Votre Tenancier chéri, en général,
s’abstient de toute
critique littéraire et garde ses manies de lecture pour lui-même.
Restons
laconique en affirmant notre satisfaction au sujet de la nouvelle de
Julien
Gracq, La maison, dont le
dévoilement final reste extrêmement plaisant. On
laissera les exégètes développer le sujet, car ce n’est pas tout à fait
le nôtre
ici. Signalons qu’il s’agit d’un récit court, 28 pages de texte, auquel
on a
ajouté une postface, mais également le « fac-similé » des deux
états du
manuscrit, in extenso, semble-t-il. L’ensemble compte 84 pages,
dispensables
pour la majorité de celles-ci.
Que la maison Corti se sente le besoin de reproduire les manuscrits d’un auteur, cela, au fond, les regarde et nous avons connu des éditions passionnantes ailleurs, dotées d’appareils critiques et de translations en vis-à-vis qui laissaient un peu pénétrer l’esprit d’une œuvre. Ce n’est pas le cas du tout ici ; on peut même songer à un foutage de gueule qui nous mène à contempler la réduction de pages manuscrites qui — à ce que l’on présume puisqu’aucune indication n’est donnée — auraient été rédigées sur des feuillets de format 21x27 cm (format courant d’époque) et rendues dans un ouvrage de 13,5 x18 cm. Le résultat de l’affaire contraint le curieux à recourir à une loupe à fort grossissement pour tenter de déchiffrer l’écriture de Julien Gracq. À ce stade, il constatera l’impression dégueulasse au point d’estimer qu’un fanzine photocopié des années 1980 était plus soigné, et nous fait accroire que la vitre du scanner a été nettoyée avec du gras de jambon, tant la reproduction manque parfois de netteté et de contraste. Le résultat est illisible.

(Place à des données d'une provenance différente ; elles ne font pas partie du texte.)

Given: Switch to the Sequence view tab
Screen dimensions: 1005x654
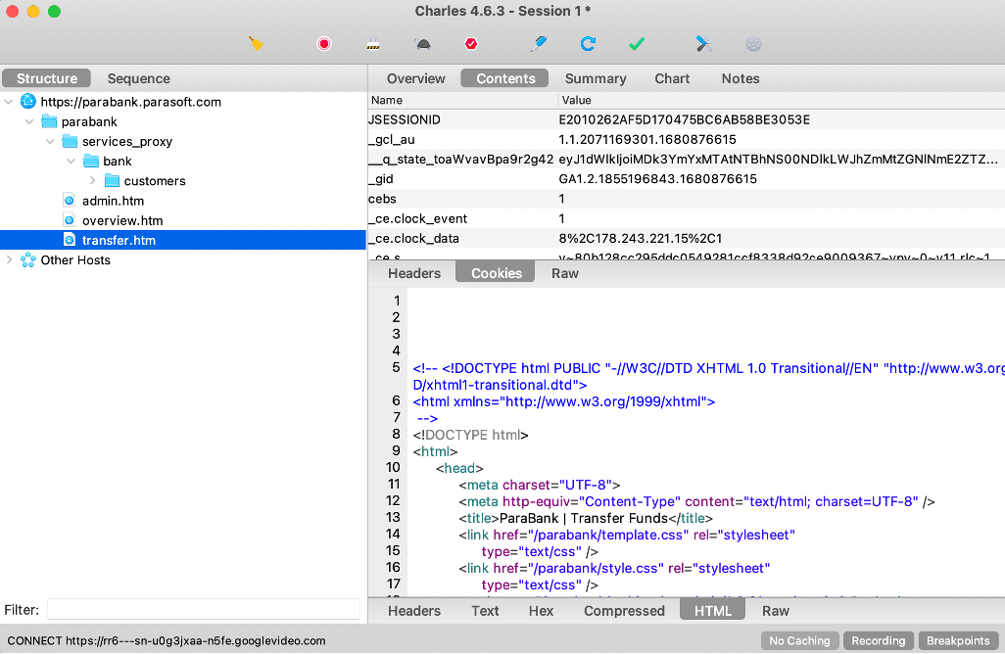Looking at the screenshot, I should coord(138,78).
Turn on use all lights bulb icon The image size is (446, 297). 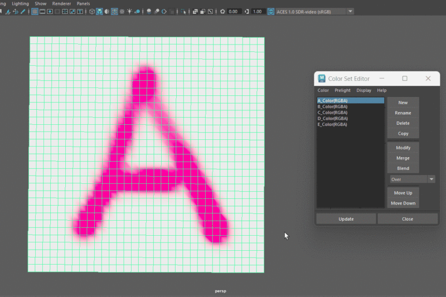tap(130, 11)
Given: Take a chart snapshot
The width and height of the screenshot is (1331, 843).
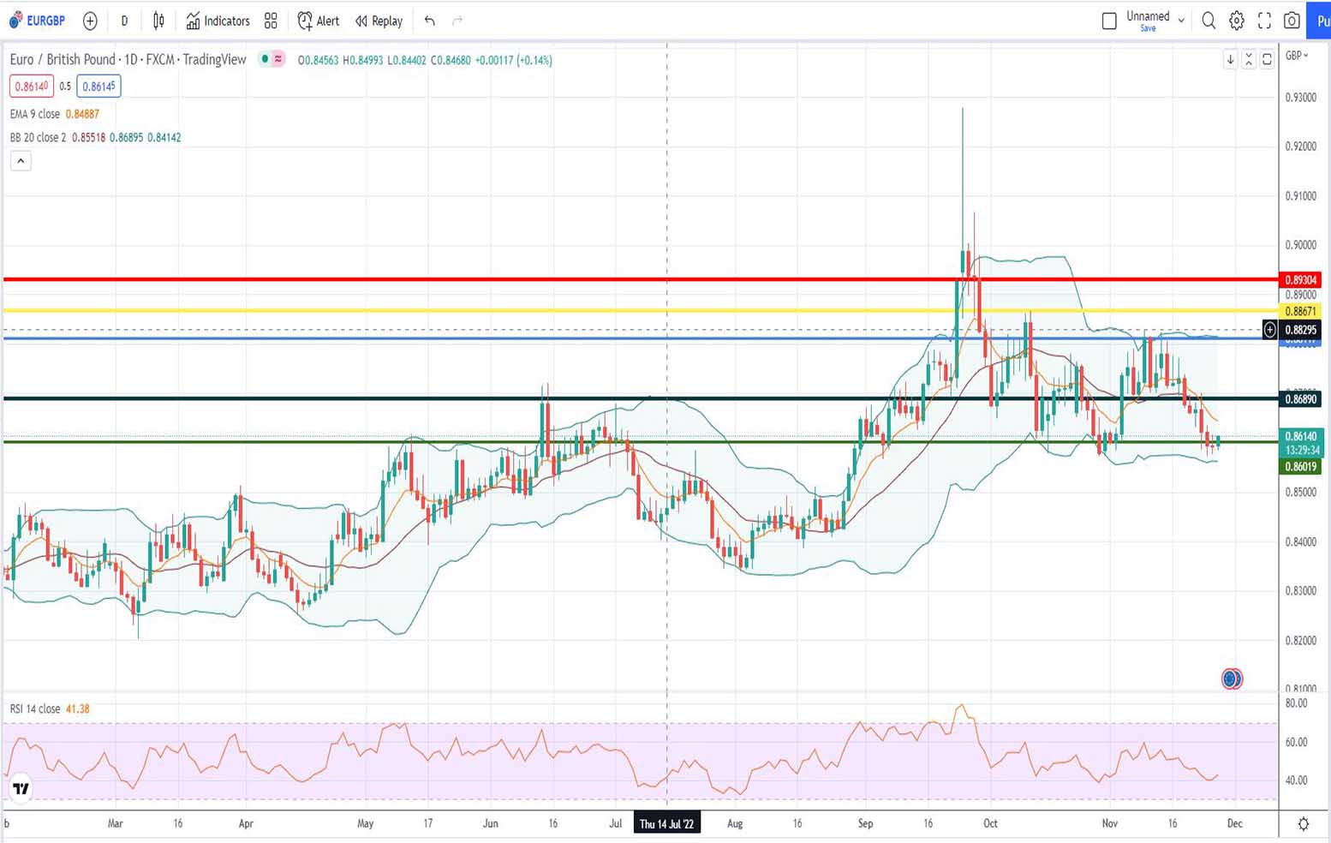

Mais, au fait, la copie de ces manuscrits se révélait-elle si indispensable ? Il semble que, du point de vue de l’éditeur, cela justifie le prix exorbitant de 15 € pour une trentaine de pages lisibles et 84 pages effectives, jouant sans doute sur la ferveur d’un cénacle d’amateurs. Pour votre Tenancier, il considère qu’il a assez rigolé et que la vénérable maison Corti peut désormais se brosser pour que le Tenancier leur refile quelques sesterces après une telle opération. On arguera peut-être que les clichés des manuscrits ont été fournis par la Bibliothèque nationale de France et que la qualité médiocre peut éventuellement provenir de cette source. Nous souhaitons alors vivement qu’une partie de nos impôts passent dans l’équipement de matériels et de logiciels performants, comme Photoshop qui possède des fonctions de luminosité et de contraste… Si ce n’est pas le cas, rappelons aussi à l’éditeur que d’autres formats existent, comme l’in-4°, par exemple, qui approche la dimension originelle des feuillets rédigés par Gracq, à ce que l’on peut présumer. Il pouvait réfléchir au choix de son imprimeur. Il pouvait également renoncer à cette reproduction qui n’apporte pas grand-chose à la plupart des amateurs. Quitte à payer cher un livre, autant le faire pour quelque chose de lisible in extenso, car cet aspect du problème, cette fois-ci nous regarde bel et bien : notre fétichisme porte sur des objets plus gracieux destinés à nous procurer du plaisir.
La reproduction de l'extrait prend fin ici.